▸ **Alıntılanan metin**

%%

9 Eylül 2012 Pazar

özbekistan / taşkent


ülkenin başkenti.
özbekistan'ın sscb'ye katıldığı 1920'lerde semerkand'mış, 5-6 sene kadar; sonra taşkent devralmış.

kuş kapanı




  



2.2 milyon insan için oldukça yayvan gelişmiş bir şehir. bütün rus başkentleri gibi.
geniş sokaklar, devasa parklar. dağınık bir düzen, farklı dokular; bir yanda eski taşkent'ten kalan ama yüksek duvarlar ardına saklanmış geleneksel doku.
bütün özbekistan'da bu böyle. kentin içinden geçen yolların iki yanına yüksek ve sonsuz uzunlukta duvarlar örülmüş, arkalarındaki "düzensiz, pis, karışık, çirkin" kabul edilen dokuları gizlesin diye. bu duvarlar rus döneminden değil, şimdiki "diktatör" islam kerimov 'un marifeti. hele de onun kullandığı güzergahların iki yanı daha da sıkı bir şekilde "göz kirliliğinden" saklanmış.
kerimov'un gösterişli kitsch yapıları sarmış taşkent'i. [hiç fotoğraflarını çekesim gelmedi. seyahatte en az deklanşöre bastığım şehirdi taşkent; en az zaman geçirdiğim de aynı zamanda]
geceleri tarihi yapılar doğru dürüst aydınlatılmazken, uydurukça yapılmış yeni prestij yapıları apaydınlık.

...

%%

▸ **Veri kesiti**

%%

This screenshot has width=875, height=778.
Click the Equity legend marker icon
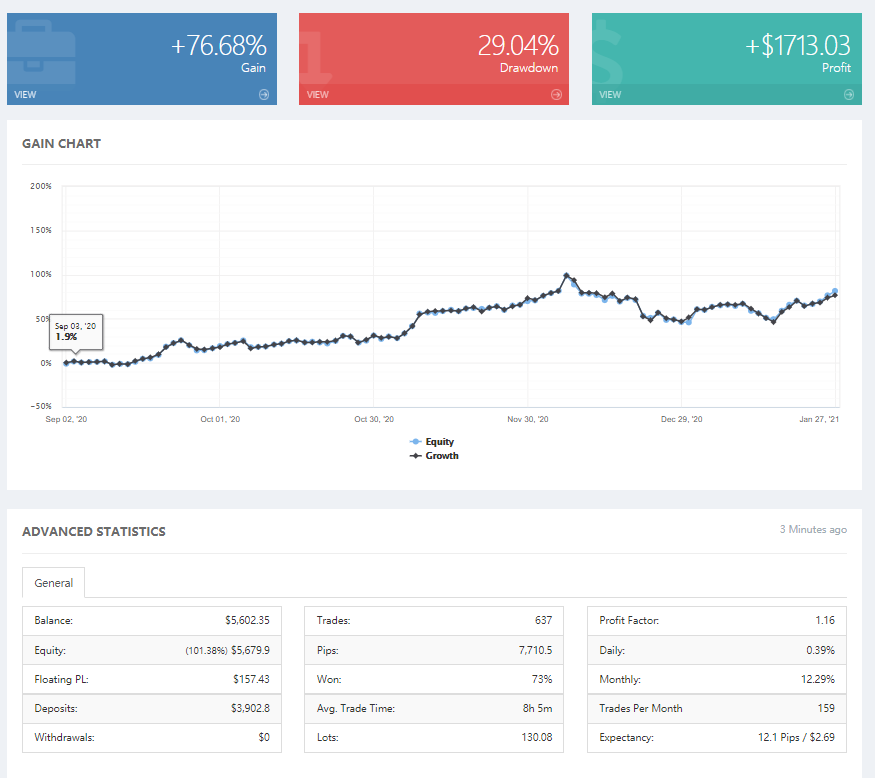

%%

▸ **Yapılacaklar**
1. Taşkent yazısına göre şehirdeki yolların iki yanına örülen yüksek duvarlar kimin marifetidir?
2. Taşkent'i anlatan yazıyı, son cümlesinden sonrasını yazarak sürdürün.

▸ **Sonuçlar**
1. Şimdiki "diktatör" İslam Kerimov'un marifetidir.

2.
özbekistan'da taksi, dolmuş var, ama arabası olan herkes taksi gibi çalışıyor. bir yere gidecekseniz sokağa çıkıp geçen arabalara el ediyorsunuz. durana gideceğiniz yeri söylüyor pazarlık ediyorsunuz uyarsa biniyorsunuz. şehirlerarası ulaşımda da benzer şekilde, üzerinde taksi ibaresi olmayan araçlar kullanılıyor. mesela, taşkent'ten semerkand'a gidecek arabaların yeri belli, oraya gidip bekleyen şöförlerle pazarlık ediyorsunuz.

sokaklarda  yeni model araba olarak sadece iki marka görülüyor: chevrolet ve daewood. ikisi de özbekistan'daki fabrikalarda sadece özbek alıcı için üretiliyormuş. bu iki markanın modelleri dışında, ruslardan/eskiden kalma lada'lar, '60'lardan kalma kamyon ve otobüsler var sadece caddelerde.
bmw, mercedes, audi, peugeot gibi markaların sadece yerel tv dizilerinde ve filmlerde görüldüğü söyleniyor.

...


bütün özbekistan'da müthiş bir güvenlik atmosferi hakim. her il sınırında kontroller var.
mimari olarak beğendiğiniz bir tren istasyonunu veya metro durağının fotoğrafını çekemiyorsunuz. yukarıdaki fotoğrafı, bu yasağı bilmeden çekmiştim ki yanımda bir polis bitiverdi ve onun gözleri önünde metroda çektiğim pozları silmemi istedi. sadece bunu kurtarabildim.
tramvay peronuna inen bu merdivenlerin sonundaki kulübeler içinde neden kadın görevlilerin oturduklarını, neyi kontrol ettiklerini anlamadım? biletinizi üst kotta zaten memur ve polisler kontrol ediyor.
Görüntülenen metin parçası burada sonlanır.